• _Dataset excerpts_:
+--
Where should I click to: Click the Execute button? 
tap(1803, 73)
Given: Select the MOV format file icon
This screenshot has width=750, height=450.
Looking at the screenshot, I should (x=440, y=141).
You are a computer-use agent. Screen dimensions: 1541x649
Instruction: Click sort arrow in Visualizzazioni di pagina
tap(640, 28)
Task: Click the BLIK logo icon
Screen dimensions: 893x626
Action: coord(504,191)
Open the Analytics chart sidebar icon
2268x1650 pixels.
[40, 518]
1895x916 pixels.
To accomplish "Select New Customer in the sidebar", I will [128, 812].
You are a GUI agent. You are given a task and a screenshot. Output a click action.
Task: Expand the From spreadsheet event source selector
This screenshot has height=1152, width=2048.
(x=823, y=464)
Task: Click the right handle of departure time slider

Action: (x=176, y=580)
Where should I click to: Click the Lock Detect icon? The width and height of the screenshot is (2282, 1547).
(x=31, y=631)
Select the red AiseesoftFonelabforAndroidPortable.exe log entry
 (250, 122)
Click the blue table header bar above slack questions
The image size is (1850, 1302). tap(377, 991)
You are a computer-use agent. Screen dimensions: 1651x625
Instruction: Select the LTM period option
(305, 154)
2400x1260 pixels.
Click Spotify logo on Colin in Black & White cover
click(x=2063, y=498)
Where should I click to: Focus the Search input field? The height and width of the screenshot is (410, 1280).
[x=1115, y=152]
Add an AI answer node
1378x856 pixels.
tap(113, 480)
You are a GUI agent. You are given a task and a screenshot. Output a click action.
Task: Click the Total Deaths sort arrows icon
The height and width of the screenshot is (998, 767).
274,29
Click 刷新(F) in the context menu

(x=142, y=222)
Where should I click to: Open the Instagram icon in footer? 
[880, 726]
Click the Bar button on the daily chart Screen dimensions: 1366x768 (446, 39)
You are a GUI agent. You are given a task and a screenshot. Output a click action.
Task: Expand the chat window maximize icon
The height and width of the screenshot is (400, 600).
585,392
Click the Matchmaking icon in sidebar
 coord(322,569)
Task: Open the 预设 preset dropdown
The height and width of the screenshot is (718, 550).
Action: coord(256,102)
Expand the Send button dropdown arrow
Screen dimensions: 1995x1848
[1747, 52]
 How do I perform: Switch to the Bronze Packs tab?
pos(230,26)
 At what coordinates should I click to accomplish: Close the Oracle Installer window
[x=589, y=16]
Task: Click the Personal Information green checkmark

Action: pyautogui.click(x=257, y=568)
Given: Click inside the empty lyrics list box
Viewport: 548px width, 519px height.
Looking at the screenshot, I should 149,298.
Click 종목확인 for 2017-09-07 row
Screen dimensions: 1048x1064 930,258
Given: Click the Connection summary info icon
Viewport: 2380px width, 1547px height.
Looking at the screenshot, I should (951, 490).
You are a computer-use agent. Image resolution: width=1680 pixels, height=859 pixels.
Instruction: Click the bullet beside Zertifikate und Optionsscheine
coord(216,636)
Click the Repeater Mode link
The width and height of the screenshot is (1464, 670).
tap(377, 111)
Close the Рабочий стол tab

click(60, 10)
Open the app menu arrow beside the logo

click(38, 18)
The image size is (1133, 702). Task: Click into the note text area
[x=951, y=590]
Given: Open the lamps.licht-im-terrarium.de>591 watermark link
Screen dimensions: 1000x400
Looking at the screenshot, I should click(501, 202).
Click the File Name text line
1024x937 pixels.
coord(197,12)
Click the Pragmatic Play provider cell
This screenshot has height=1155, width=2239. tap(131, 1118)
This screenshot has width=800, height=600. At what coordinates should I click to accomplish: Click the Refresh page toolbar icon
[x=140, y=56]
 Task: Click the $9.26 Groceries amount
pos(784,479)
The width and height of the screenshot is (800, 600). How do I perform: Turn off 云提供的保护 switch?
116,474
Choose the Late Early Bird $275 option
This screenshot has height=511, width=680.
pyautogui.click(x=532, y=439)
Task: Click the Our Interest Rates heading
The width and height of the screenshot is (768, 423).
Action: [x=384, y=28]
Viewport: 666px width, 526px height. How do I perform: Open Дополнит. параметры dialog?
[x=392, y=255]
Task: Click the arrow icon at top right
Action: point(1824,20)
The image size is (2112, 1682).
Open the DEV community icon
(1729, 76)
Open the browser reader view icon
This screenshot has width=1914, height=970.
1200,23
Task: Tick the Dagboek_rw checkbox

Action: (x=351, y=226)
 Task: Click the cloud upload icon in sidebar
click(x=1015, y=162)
+--
• _Written request_:
Please render the data from its start through the line with "tap(640, 28)" as a two-column CSV with the headers instruction and action. Give each instruction's text and its answer one row, with each value in a single quoted field and line breaks turned into spaces.

• _The reply_:
instruction,action
"Where should I click to: Click the Execute button?","tap(1803, 73)"
"Given: Select the MOV format file icon This screenshot has width=750, height=450.","Looking at the screenshot, I should (x=440, y=141)."
"You are a computer-use agent. Screen dimensions: 1541x649 Instruction: Click sort arrow in Visualizzazioni di pagina","tap(640, 28)"